BRIEF – Below are records to print word for word; include none of their pictures.

##### DATASET RECORDS

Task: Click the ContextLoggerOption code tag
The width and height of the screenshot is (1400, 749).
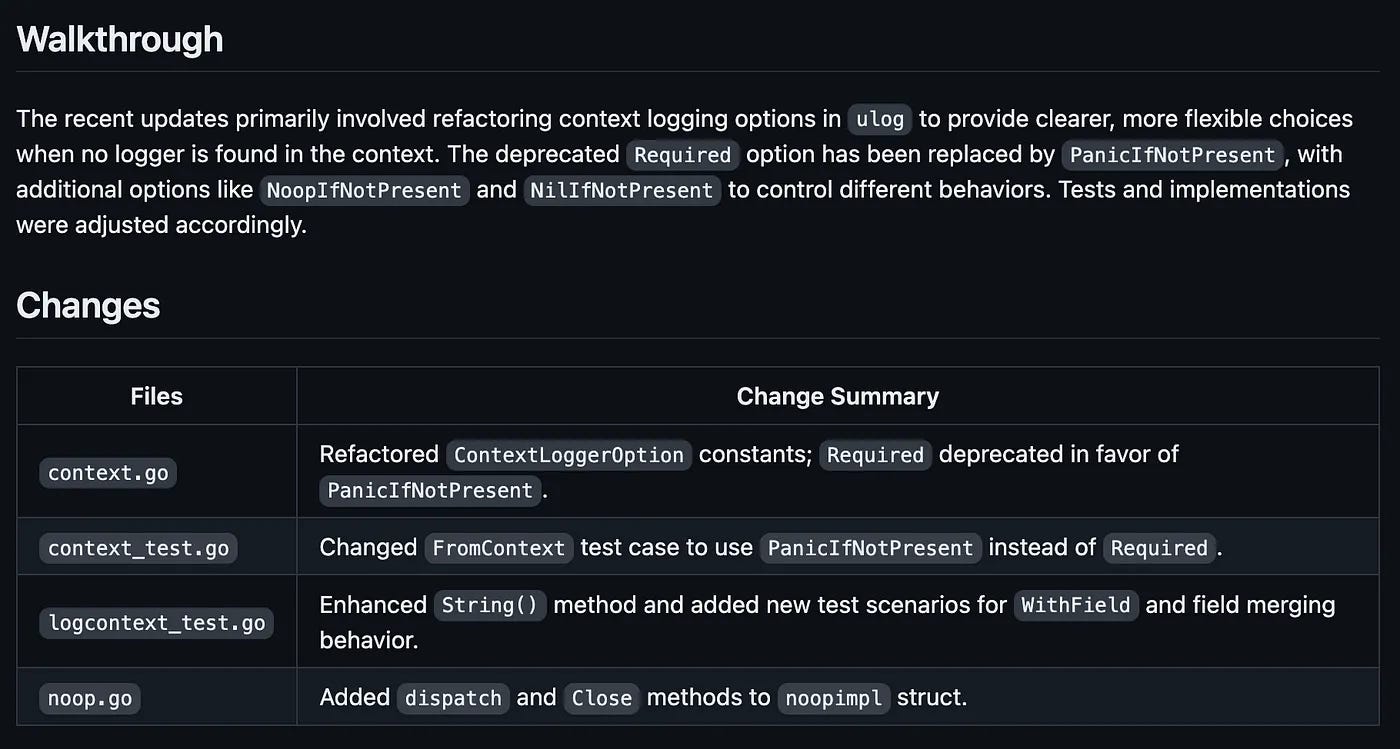Action: pyautogui.click(x=569, y=455)
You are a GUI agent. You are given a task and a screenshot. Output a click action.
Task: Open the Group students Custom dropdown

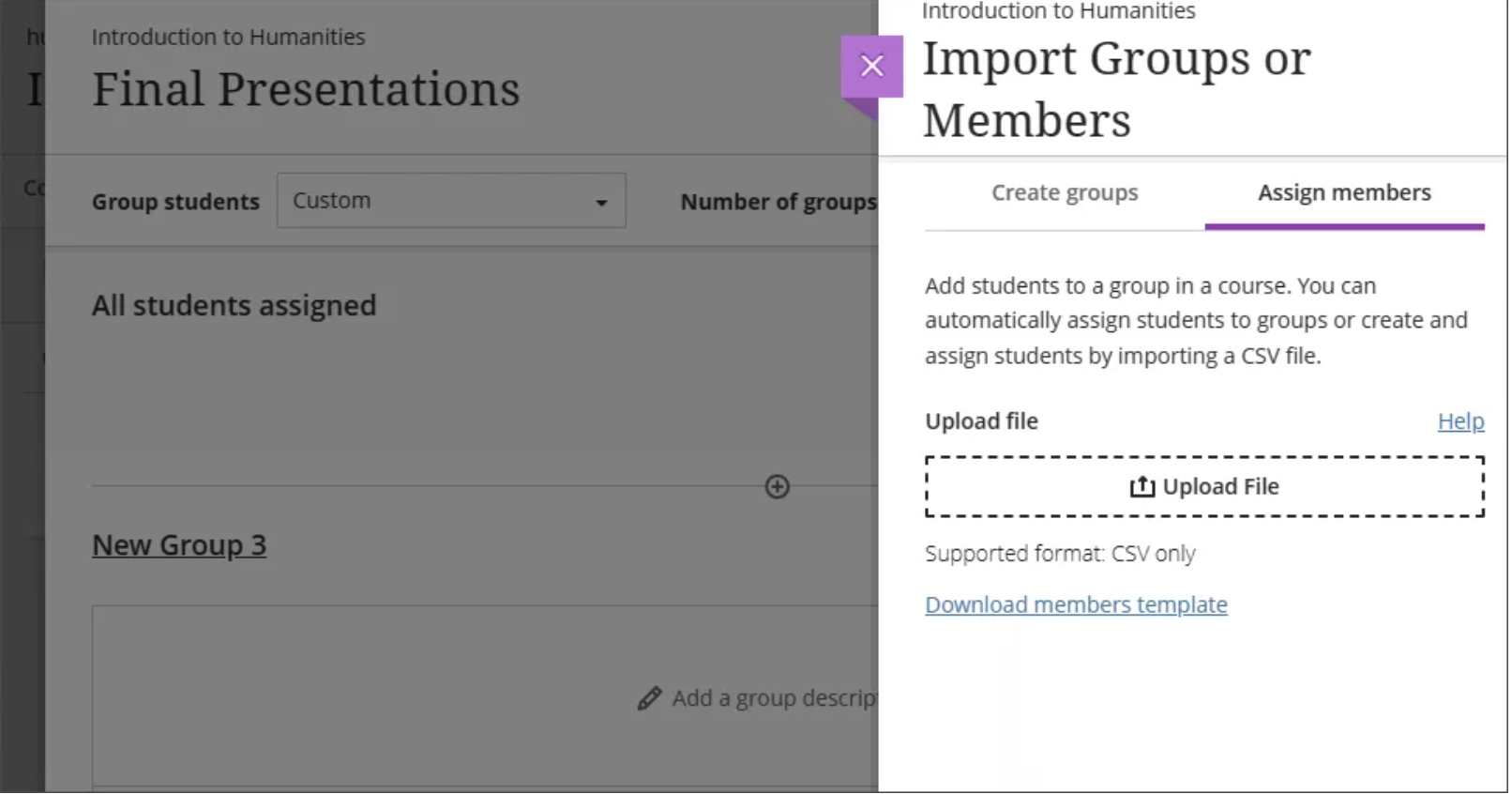(451, 202)
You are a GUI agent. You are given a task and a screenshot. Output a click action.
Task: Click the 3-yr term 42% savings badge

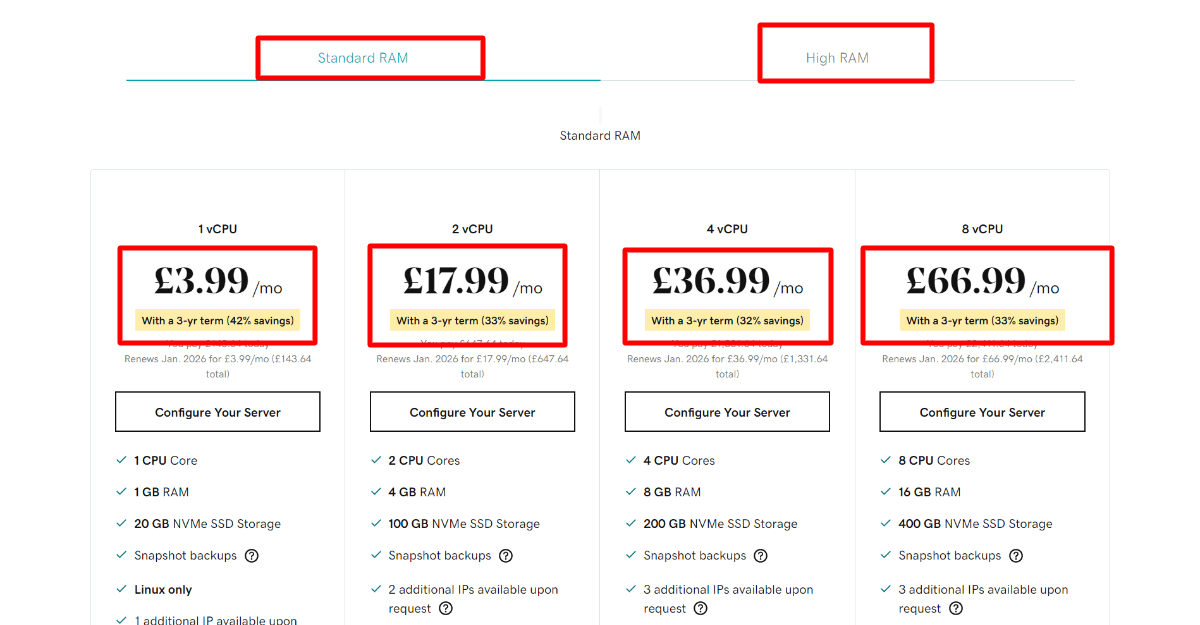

##########

RESULT FOR THIS EXERCISE –
Task: Click the ContextLoggerOption code tag
The width and height of the screenshot is (1400, 749).
Action: pyautogui.click(x=569, y=455)
You are a GUI agent. You are given a task and a screenshot. Output a click action.
Task: Open the Group students Custom dropdown

(451, 202)
You are a GUI agent. You are given a task and a screenshot. Output a click action.
Task: Click the 3-yr term 42% savings badge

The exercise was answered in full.